Some women manage to get up early and daven netz on Purim, knowing that this is the only quiet time they’ll get in the very hectic day. Others have a short Tehillim group right after Megillah wherein they say the booklets of Tehillim to complete the whole sefer together. With proper planning, one can find small pockets of time when one can focus on tefillah. Even just placing a Tehillim in the car, so that one can say a chapter or two while the children deliver their mishloach manos, can help us to take advantage of the day.

The Nesivos Shalom brings a mashal of a king who wanted to transport his crown from one place to another. If he used the royal coach, there was a chance that his crown would be stolen by robbers. Therefore, the king placed the crown in an old wagon and covered it in rags, so no one would pay attention to the contents of the wagon.

To mask the immense power of Purim, the day is full of raucous music, drinking, and dancing. But a wise man will know that within these mundane activities, Hashem’s very crown is being transported. Although Purim is a frenzy of torn costumes, knocks at the door, collectors, sugar highs, food preparation, and cellophane, we need to tap into its power, which is akin to the immense sanctity of Yom Kippur.

Every Small Crumb

A final approach to the choice of the name of the holiday is found in Rav Meizlish’s sefer, Sichos Bavodas Hashem. The gemara tells us that the seventh day of the party, when Vashti was called in to Achashveirosh, was Shabbos. This was no mere coincidence.

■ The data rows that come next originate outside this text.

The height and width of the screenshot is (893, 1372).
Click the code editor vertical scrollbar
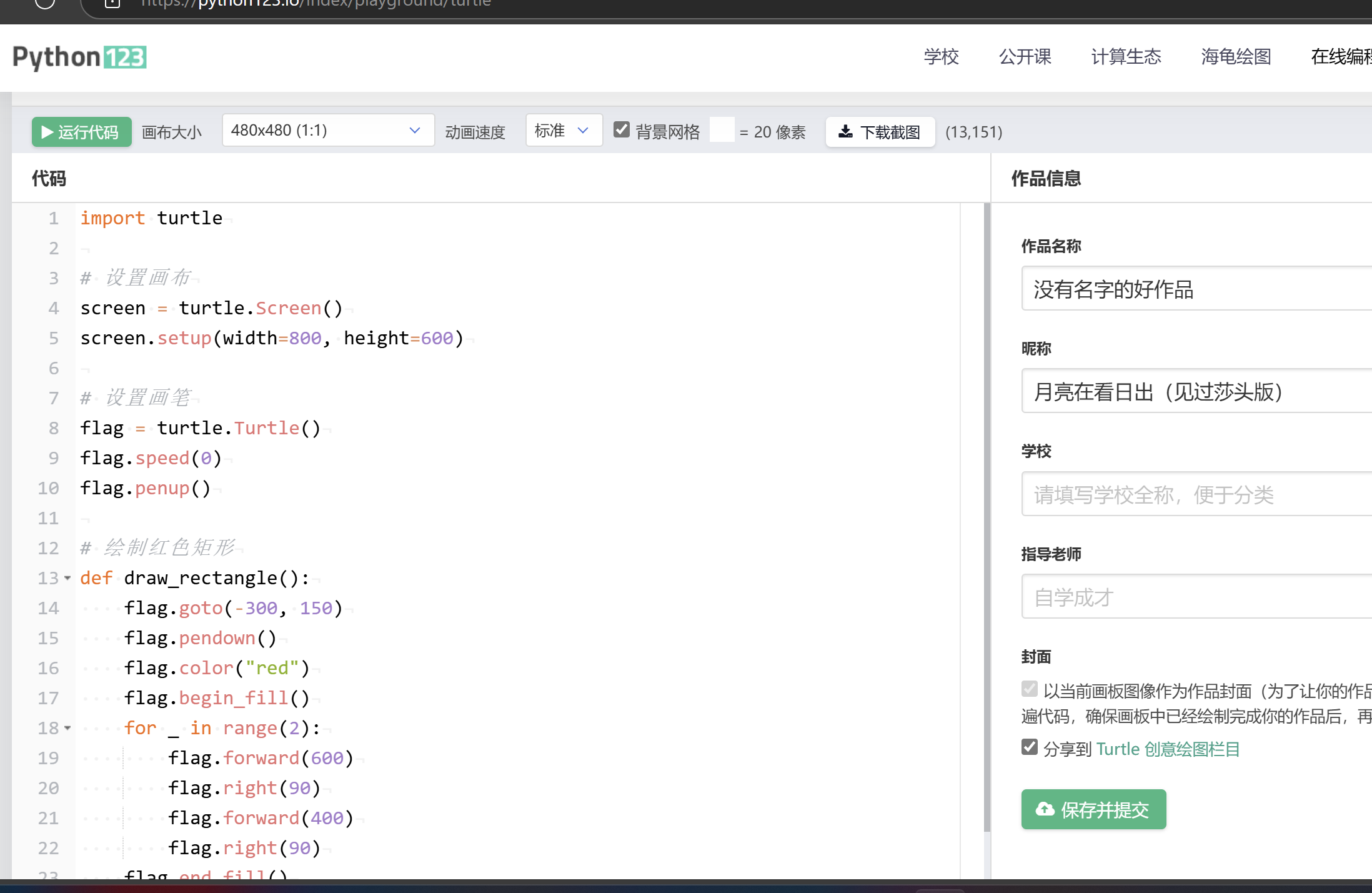click(987, 519)
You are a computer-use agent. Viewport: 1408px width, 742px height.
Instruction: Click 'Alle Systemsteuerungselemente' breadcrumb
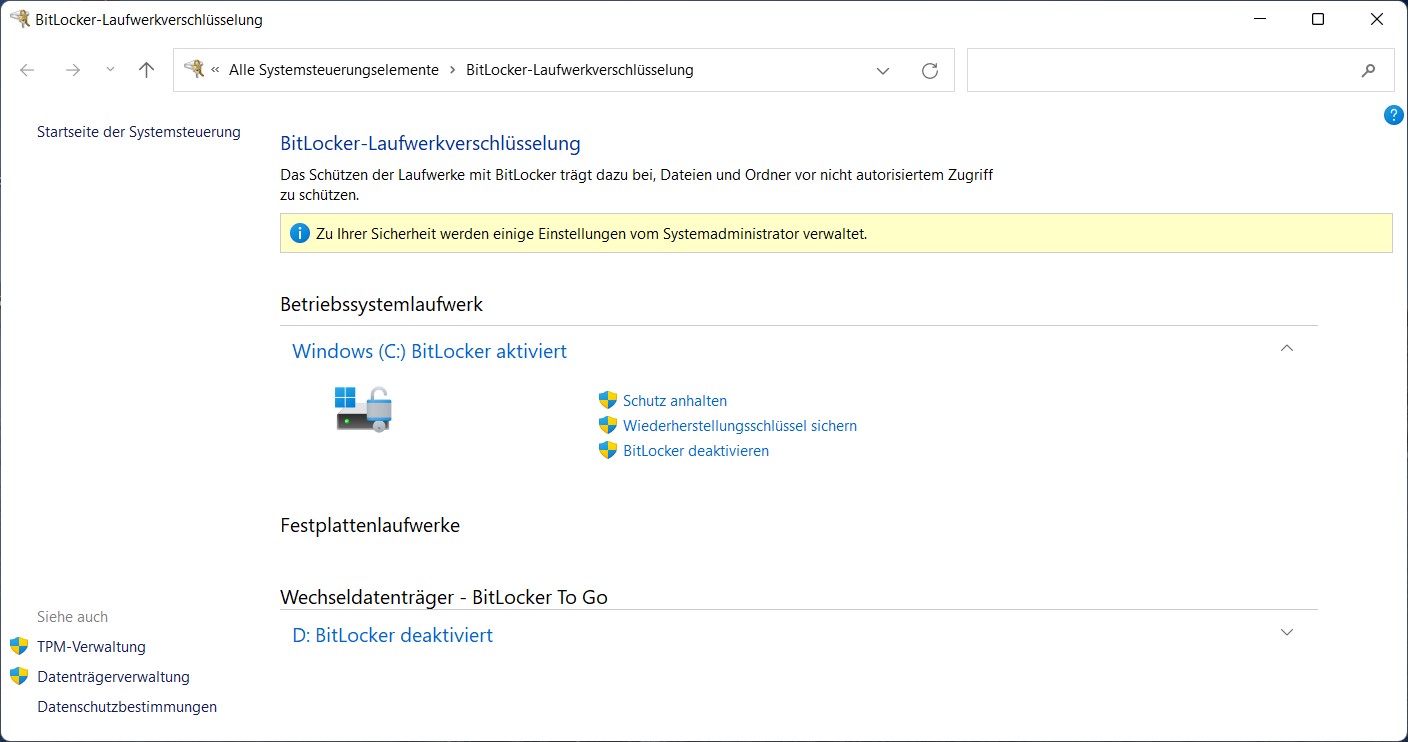333,70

Though as far from any Shabbos meal as could be imagined, Chazal tell us that as the Jews partook of the seventh day of this party, they sang zemiros and said divrei Torah. Although they sinned at the party, their salvation ultimately came from the aftermath of the orgy, with the demise of Vashti.

The Sod Yesharim notes that the name Purim is related to the word perurim, crumbs. Purim is a time when we see how Hashem values and loves even the smallest mitzvos that we do — the crumbs of goodness. The divrei Torah at that meal, as insignificant as it may have seemed, created the fruit of our salvation.

As the Megillah reaches its final triumphant conclusion, we’re told that the Jews had “light and happiness, joy and glory.” Famously, Chazal give an additional interpretation to each of these terms: the Jews had Torah, Yom Tov, milah, and tefillin. But what does this mean, asks Rav Schwab? The decree against the Jews was for their physical destruction, Haman sought the obliteration of our nation, but unlike the Greeks, he did not enact laws against performing the mitzvos. There was no religious persecution.

Rav Schwab brings a beautiful explanation. True, the Jews had Torah. But they had Torah without light. They had Yom Tov, but without joy. They had milah and tefillin, but their hearts did not lift in celebration when they performed these mitzvos.

Purim is the time when we reaccepted the Torah from love, when we recognized the preciousness in every single mitzvah. When we saw that every small deed, every “crumb” (perurim), is special to Hashem.

Within the day’s frenzy lies spiritual dynamite. Prayer. Return. A deep understanding that all the events in our lives are orchestrated by the One Above — with love. Within Purim lies the power to transform our lives forever.